Mastriano paid $5,000 to the social media platform Gab, home of conspiracies and anti-Semitism. The shooter at the Tree of Life synagogue in Squirrel Hill (PA) who killed 11 Jewish worshippers routinely posted anti-Semitic content on Gab where Mastriano posts. He also gave Gab an interview on the platform while avoiding mainstream media outlets and banning some media from campaign events. His opponent, Josh Shapiro, is Jewish; according to the Anti-Defamation League, anti-Semitic violence is at an all-time high in Pennsylvania.

California’s new redistrict put Republican Rep. Ken Calvert into Palm Springs, and he is reversing his 30-year-old homophobic positions. He faces out gay challenger Will Rollins in November and even voted in favor of the Respect for Marriage Act which passed the House this past week. “It’s a different country,” he said. DDT endorsed Calvert, who received a “0” in the 2019/2020 session by the Human Rights Campaign. In 2021, Calvert voted against the Equality Act, intended to prohibit discrimination against sexual orientation and gender identity.
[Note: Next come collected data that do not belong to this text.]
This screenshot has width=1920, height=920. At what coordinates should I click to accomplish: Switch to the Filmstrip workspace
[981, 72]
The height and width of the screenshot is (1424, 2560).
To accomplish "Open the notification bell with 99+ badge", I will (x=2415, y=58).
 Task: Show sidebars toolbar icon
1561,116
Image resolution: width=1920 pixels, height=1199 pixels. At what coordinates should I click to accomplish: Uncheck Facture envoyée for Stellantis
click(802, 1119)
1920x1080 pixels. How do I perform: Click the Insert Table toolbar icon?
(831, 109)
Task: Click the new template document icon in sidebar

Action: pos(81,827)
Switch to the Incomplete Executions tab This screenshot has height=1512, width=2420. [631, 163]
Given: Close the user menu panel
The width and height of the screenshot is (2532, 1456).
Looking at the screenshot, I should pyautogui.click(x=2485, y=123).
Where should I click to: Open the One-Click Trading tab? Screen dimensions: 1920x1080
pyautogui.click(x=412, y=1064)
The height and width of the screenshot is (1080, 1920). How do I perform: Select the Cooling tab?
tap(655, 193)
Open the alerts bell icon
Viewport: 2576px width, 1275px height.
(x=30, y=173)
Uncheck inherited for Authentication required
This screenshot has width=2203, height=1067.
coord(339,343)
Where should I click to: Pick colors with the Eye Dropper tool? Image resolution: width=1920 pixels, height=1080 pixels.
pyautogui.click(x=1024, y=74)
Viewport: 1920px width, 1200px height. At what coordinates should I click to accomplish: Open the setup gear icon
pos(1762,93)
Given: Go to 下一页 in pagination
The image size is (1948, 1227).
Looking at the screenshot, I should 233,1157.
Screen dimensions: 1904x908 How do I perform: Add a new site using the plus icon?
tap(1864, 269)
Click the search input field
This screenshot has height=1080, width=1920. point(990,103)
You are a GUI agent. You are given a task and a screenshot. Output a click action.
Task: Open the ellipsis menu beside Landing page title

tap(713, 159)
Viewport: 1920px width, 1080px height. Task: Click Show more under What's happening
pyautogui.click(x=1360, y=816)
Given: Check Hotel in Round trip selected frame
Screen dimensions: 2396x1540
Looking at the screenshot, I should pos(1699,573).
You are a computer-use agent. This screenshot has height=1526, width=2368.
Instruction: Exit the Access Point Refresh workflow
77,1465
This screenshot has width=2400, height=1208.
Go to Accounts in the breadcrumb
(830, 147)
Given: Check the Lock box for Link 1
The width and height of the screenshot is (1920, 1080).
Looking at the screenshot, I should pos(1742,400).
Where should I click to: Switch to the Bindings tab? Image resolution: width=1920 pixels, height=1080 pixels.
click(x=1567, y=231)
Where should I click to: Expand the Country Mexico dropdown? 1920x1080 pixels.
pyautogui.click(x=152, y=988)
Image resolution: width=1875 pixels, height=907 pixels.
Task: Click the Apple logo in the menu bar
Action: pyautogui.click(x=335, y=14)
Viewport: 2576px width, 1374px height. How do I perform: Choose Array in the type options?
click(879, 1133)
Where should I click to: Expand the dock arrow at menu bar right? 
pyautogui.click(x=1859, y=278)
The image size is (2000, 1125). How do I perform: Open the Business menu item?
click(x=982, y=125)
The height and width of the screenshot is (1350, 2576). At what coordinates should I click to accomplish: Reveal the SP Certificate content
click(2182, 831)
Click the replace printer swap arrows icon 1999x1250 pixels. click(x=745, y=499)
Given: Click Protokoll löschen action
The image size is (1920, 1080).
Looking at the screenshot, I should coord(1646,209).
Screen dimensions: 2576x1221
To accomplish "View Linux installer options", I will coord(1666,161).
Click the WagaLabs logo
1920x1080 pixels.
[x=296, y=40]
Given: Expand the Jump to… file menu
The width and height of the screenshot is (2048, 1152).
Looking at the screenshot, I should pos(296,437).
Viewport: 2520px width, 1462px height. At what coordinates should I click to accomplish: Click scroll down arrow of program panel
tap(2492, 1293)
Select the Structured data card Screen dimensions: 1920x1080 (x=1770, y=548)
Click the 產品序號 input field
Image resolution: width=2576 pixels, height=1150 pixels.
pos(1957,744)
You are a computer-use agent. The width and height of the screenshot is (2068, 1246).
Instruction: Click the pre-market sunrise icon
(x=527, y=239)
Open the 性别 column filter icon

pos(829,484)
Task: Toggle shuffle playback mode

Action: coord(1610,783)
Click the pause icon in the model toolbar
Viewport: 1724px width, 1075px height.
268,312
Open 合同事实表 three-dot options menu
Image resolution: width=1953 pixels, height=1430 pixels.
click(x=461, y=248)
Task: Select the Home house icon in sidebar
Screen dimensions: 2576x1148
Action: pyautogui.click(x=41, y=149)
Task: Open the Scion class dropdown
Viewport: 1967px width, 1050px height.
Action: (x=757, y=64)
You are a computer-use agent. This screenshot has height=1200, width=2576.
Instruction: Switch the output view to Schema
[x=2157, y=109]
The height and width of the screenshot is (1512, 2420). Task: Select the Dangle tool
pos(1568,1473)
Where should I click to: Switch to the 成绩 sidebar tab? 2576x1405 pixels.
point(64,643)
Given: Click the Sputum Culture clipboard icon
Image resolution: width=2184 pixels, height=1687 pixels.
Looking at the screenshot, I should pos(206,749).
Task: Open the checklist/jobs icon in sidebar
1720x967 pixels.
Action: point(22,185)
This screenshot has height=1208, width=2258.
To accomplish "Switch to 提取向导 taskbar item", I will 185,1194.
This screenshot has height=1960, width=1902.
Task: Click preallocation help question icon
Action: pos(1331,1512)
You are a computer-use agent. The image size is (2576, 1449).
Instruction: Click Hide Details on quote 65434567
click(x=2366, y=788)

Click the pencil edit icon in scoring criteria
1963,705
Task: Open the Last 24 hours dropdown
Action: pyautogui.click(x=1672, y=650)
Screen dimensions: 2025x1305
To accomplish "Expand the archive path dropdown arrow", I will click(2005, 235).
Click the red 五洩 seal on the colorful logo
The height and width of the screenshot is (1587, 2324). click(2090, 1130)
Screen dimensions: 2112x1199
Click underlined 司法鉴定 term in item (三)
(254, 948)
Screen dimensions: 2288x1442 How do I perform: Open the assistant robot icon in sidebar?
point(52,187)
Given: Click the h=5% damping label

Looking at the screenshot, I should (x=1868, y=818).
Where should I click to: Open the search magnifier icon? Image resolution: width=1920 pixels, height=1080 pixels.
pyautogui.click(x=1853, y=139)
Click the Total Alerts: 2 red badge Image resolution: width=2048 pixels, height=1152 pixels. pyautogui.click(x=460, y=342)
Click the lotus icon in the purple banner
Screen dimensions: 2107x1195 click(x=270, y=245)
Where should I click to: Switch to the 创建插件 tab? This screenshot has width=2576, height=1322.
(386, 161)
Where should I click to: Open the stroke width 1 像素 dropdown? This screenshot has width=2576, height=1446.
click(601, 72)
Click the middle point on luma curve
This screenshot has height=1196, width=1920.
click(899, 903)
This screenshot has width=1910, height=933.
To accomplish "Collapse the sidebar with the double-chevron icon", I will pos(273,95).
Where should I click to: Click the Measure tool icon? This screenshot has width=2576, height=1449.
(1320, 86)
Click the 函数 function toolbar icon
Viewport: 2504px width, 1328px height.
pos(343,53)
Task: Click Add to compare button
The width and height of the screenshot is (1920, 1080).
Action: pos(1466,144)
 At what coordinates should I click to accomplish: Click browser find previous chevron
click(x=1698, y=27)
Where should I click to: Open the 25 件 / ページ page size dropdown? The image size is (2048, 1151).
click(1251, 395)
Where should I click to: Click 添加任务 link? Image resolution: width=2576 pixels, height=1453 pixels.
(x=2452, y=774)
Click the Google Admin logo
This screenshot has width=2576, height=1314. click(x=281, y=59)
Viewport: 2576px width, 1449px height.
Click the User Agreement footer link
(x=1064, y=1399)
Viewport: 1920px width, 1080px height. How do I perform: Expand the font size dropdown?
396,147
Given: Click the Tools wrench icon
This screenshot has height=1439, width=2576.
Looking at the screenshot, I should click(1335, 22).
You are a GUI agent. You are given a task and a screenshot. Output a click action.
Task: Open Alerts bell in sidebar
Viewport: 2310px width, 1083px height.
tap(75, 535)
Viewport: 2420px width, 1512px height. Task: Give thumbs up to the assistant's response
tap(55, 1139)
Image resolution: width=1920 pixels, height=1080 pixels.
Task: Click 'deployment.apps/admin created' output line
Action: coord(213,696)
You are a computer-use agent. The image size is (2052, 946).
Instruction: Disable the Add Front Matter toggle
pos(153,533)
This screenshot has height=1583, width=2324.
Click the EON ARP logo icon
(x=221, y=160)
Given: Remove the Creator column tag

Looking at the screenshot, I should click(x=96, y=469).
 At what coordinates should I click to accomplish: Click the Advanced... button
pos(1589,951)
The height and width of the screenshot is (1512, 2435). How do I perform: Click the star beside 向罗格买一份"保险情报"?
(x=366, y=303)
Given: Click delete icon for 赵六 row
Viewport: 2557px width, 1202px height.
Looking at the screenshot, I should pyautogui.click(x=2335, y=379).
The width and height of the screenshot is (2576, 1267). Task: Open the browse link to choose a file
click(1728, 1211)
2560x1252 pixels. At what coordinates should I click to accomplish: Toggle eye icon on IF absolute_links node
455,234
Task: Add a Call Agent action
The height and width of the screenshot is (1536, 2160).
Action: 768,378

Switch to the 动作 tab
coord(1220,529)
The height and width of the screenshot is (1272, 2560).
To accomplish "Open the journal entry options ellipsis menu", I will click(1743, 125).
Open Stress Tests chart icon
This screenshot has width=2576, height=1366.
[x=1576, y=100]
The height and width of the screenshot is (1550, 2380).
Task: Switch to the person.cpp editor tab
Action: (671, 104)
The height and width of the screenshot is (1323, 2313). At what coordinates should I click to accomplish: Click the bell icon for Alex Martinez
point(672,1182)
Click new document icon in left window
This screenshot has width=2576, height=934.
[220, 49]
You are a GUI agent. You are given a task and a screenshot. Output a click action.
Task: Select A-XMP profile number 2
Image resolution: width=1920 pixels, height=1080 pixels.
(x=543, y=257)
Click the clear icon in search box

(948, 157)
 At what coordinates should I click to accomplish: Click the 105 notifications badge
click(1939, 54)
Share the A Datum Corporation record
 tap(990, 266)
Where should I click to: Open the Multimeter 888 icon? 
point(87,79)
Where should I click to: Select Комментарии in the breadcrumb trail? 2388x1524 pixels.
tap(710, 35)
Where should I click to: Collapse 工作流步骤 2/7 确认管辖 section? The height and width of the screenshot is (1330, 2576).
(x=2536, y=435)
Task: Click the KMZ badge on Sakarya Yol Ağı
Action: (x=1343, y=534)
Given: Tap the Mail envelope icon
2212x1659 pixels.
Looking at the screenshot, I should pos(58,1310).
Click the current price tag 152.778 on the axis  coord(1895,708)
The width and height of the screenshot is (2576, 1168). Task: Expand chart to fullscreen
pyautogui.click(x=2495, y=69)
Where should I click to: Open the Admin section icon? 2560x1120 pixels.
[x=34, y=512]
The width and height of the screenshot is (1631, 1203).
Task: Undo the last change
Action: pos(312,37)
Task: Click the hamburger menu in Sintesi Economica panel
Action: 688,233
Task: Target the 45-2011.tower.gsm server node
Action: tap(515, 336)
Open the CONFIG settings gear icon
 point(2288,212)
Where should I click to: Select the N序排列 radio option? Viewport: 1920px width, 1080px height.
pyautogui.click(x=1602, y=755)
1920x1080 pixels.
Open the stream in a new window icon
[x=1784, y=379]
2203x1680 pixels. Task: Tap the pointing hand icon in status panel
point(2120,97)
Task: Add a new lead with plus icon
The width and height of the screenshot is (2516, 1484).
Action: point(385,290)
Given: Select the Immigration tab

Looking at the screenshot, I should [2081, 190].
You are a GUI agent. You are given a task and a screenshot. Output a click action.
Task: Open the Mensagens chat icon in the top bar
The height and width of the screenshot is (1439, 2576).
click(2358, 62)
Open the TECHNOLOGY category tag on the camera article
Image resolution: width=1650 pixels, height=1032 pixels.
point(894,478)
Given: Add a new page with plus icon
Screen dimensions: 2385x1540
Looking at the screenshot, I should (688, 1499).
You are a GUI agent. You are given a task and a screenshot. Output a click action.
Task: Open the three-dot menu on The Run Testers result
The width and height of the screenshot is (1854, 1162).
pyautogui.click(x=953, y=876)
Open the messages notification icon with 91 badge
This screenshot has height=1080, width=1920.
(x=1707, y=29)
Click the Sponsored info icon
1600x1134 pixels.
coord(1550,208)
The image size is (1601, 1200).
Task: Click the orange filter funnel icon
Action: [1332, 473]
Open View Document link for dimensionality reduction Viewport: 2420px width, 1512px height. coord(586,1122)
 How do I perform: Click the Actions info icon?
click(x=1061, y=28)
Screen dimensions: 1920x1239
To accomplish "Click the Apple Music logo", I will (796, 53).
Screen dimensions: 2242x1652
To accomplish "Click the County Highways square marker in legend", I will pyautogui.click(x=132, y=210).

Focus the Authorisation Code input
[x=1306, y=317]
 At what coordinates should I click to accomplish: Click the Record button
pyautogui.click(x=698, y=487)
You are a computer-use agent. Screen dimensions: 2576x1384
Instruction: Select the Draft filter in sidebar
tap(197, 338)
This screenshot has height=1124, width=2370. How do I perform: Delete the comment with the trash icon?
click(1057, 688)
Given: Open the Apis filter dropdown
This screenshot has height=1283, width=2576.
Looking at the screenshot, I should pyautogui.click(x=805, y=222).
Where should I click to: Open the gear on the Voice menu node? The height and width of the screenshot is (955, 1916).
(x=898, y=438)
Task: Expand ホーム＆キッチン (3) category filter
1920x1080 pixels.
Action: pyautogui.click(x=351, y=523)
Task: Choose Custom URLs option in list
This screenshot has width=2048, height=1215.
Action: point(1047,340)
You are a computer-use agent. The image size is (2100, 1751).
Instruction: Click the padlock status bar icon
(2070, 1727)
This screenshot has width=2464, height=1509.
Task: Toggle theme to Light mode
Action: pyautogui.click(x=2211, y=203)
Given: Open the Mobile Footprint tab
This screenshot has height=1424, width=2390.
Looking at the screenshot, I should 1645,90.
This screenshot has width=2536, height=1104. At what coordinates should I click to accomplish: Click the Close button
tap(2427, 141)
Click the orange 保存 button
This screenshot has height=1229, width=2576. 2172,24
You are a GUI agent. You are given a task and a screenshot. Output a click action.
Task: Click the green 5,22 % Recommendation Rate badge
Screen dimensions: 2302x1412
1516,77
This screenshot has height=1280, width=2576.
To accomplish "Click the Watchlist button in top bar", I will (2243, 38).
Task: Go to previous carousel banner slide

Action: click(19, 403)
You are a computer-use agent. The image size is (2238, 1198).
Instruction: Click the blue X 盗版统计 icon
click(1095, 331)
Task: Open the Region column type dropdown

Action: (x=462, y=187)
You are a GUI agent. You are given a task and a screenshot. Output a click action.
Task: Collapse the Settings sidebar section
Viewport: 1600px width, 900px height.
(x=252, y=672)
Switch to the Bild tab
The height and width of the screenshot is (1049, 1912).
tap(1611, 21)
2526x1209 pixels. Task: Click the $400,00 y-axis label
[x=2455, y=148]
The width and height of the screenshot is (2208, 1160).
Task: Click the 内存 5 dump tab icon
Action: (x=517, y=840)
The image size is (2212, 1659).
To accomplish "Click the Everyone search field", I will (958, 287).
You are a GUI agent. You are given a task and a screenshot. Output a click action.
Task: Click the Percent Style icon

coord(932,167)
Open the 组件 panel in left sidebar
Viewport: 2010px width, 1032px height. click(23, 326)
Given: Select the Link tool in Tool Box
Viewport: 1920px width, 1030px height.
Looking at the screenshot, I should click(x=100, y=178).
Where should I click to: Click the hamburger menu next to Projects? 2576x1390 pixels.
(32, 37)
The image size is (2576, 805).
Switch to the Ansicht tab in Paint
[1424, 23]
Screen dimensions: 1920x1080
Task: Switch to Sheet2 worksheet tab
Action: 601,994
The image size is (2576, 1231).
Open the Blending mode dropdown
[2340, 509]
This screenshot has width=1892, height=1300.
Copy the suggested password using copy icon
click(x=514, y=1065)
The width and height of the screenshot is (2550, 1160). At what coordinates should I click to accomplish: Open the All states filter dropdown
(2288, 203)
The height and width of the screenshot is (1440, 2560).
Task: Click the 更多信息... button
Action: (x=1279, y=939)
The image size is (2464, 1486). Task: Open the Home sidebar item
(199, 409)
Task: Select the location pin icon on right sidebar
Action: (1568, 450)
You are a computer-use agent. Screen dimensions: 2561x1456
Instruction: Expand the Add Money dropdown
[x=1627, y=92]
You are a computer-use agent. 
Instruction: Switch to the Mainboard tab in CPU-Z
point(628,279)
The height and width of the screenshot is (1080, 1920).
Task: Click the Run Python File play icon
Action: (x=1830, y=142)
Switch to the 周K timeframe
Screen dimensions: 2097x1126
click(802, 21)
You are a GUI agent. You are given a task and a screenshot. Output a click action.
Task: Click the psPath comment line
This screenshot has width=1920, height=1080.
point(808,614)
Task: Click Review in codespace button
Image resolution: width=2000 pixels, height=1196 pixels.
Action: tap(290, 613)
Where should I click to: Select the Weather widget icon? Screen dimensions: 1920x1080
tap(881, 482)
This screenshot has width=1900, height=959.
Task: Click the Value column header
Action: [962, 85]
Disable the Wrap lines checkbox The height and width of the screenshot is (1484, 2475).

His conversion apparently happened in the past 12 months. Conservative polling company found that 70 percent of the people support marriage equality, including 55 percent of Republicans.

Primary winner Rep. Mary Miller (R-IL) expressed outrage that Biden’s administration has seized a massive numbers of fentanyl pills at the southern border and accused him of “a terrorist chemical attack on our country” by “letting drugs flow into our country” by “keeping our border open.” (A) Drug smuggling and terrorist chemical attacks are very different; (B) Biden stopped the drugs from flowing; and (C) drug smugglers were stopped at the border.

Prosecutors in Georgia targeted 16 fake electors after the 2020 presidential election for subpoenas and may be subject to criminal charges by a grand jury in Fulton County (GA) as part of DDT’s efforts to overturn the election. One of the targeted fake electors is state Sen. Burt Jones, GOP candidate for lieutenant governor.  

With 40 percent of the states left to hold primaries, the next Primary Day will be on August 2 with elections in Arizona, Kansas, Michigan, Missouri, and Washington, followed by Tennessee two days later.

Sen. Joe Manchin (D-WV) has killed hopes to delay climate change and opposed the Clean Water Act in his desire to make money and please the Republicans but diverted $15 million in government funding to wetlands near his vacation condo.

Europe is suffering from extreme heat with over 1,000 people killed in temperatures the highest in history. Over 105 million people in 28 states also face excessive heat conditions going up to 115 degrees in Texas and Oklahoma. The “heat dome,” a stagnant ridge of high pressure diverts the jet stream north and may not break for at least a week.

Temperature isn’t alone in causing deaths: extreme heat paired with high humidity, measured as “wet-bulb temperature,” is extremely dangerous. The upper limit of safety could be 95 degrees with 100 percent humidity or 115 degrees at 50 percent humidity, but people are at even high risk with heart disease, respiratory problems, and other health problems along with certain medications. People over the age of 65 comprise some 80 percent to 90 percent of heat wave casualties.